Um toque de felicidade
A
medida certa, os pontos exatos do sal, da temperatura, da textura da felicidade,
a gente não sabe contar não. Talvez ela nem exista. Pode ser que nos toque
apenas de longe, no rubor da pele, no eriçamento dos pelos, em uma certa leveza
do corpo. Vem através de uma abstração colorida, um delírio denso.
Quando
o navio Domingos Assmar apontou naquele horizonte que beira a ilha de
Arapiranga, eu, ainda meio azuruote de tanto banzeiro que a baía do Marajó nos
ofertou, avistei terra além e as torres pontudas do Ver-o-Peso; e abracei, sem
saber, instantes de imensa euforia, de futuros alegres e belemenses. Abarcava
junto ao peito o sonho de um dia ter tudo o que pudesse significar felicidade.
Tive
alguns ensaios. Menções ao longo da vida. Passar no vestibular, por exemplo, ouvir
o nome no rádio e sair pra rua cantando a marchinha do Pinduca, marca uma
passagem na história, inesquecível e indescritível. Só quem viveu, sabe. Outros
toques experimentei de extrema satisfação, como estar bem assim, pensando na
morte da bezerra, apreciando o tempo da janela de um ônibus plena meio dia, na
Almirante Barroso e receber uma ligação dizendo que meu conto havia sido
escolhido entre trezentos e tantos, como um dos melhores da região amazônica.
Foi um choque gostosíssimo. Rolou o frisson (‘me deixou assim, com os pés fora
do chão’).

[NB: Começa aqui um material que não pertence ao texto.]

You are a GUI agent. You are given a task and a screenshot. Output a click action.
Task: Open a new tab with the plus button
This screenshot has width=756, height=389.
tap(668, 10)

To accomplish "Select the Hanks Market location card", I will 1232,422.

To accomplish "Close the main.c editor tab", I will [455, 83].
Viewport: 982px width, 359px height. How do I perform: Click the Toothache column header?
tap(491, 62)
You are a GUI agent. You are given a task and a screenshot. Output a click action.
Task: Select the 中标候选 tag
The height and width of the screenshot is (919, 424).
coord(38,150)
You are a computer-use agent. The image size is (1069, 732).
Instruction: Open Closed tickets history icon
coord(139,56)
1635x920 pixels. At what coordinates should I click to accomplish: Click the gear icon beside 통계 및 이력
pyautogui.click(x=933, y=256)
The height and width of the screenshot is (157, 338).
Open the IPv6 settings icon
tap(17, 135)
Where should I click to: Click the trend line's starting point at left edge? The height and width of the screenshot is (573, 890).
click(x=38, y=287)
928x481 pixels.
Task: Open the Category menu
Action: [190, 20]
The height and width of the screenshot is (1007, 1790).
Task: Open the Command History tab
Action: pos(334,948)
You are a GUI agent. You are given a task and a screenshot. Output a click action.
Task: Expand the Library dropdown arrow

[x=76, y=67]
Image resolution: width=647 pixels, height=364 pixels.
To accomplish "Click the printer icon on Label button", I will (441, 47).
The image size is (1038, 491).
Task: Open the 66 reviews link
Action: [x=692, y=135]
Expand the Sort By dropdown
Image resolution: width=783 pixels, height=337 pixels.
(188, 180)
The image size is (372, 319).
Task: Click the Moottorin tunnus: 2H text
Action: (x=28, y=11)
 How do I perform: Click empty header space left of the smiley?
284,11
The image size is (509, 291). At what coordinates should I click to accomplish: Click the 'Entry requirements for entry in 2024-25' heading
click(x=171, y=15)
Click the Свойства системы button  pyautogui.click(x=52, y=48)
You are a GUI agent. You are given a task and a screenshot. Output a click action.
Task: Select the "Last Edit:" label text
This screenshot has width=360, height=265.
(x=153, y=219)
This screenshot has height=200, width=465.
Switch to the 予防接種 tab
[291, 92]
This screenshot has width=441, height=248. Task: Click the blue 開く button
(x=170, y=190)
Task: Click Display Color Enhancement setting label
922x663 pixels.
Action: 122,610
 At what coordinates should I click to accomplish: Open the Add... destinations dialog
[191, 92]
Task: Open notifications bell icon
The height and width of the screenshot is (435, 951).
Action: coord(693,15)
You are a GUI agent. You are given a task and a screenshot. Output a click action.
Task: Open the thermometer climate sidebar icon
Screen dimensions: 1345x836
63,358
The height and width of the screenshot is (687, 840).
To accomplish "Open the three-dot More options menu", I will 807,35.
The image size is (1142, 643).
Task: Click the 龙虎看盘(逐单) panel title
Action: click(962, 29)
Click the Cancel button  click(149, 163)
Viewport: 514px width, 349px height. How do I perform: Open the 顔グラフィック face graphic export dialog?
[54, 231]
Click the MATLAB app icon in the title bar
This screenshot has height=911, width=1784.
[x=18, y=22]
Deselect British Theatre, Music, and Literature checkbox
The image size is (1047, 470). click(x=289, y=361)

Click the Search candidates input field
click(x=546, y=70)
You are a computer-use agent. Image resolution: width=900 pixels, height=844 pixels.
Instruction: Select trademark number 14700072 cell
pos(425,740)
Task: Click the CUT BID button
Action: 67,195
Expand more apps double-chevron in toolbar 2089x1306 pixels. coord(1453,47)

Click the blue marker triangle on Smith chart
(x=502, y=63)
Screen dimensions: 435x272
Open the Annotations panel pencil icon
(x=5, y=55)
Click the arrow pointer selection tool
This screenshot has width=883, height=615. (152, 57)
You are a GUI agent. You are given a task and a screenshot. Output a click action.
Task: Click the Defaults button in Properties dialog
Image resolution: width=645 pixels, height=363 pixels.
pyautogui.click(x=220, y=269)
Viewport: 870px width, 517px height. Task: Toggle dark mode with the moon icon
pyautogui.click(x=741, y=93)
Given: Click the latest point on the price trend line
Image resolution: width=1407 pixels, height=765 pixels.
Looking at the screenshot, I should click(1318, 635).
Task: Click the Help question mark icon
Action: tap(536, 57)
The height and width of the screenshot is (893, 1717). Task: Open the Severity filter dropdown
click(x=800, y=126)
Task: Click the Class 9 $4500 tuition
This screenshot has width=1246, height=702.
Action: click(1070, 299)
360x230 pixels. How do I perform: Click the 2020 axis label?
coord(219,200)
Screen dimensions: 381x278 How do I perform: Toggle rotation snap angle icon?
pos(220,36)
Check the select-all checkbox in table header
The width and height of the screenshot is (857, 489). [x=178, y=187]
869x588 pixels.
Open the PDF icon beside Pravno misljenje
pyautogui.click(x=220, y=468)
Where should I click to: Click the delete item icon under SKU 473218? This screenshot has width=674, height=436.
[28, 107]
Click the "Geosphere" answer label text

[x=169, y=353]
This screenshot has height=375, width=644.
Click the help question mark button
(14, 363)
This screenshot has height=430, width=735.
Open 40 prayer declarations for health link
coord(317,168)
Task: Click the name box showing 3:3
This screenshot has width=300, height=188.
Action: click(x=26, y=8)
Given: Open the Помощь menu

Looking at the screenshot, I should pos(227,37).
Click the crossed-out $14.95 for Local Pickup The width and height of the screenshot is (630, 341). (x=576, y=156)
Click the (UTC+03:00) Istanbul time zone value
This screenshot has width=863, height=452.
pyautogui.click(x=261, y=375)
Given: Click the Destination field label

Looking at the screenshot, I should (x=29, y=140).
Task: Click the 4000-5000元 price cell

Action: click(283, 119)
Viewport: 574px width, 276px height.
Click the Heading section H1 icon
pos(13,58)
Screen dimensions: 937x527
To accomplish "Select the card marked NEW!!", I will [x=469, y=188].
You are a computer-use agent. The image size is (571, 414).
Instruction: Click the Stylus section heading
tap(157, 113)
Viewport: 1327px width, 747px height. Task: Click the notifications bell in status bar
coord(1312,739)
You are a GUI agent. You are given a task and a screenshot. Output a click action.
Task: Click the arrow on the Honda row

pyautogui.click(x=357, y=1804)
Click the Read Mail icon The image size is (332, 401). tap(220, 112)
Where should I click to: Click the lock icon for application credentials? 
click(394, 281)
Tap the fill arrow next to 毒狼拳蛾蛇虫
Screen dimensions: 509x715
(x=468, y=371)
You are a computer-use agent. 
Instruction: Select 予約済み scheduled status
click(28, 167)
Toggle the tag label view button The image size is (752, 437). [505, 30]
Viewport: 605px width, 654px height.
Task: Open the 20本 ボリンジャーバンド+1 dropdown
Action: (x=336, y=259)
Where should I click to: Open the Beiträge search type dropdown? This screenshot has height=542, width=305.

Estes são alguns instantes que conto como se fossem retirados daquele
pacotinho de sonhos que tomei nos braços quando varei entre as ilhas de
Arapiranga e Cotijuba à bordo do Domingos Assmar, ainda com a laminha nos pés,
tragada dos barrancos do rio Acre, e me entreguei de coração e alma a Belém.
Meu
futuro de felicidade belemense germinou. As crianças vieram paraenses. Das puras.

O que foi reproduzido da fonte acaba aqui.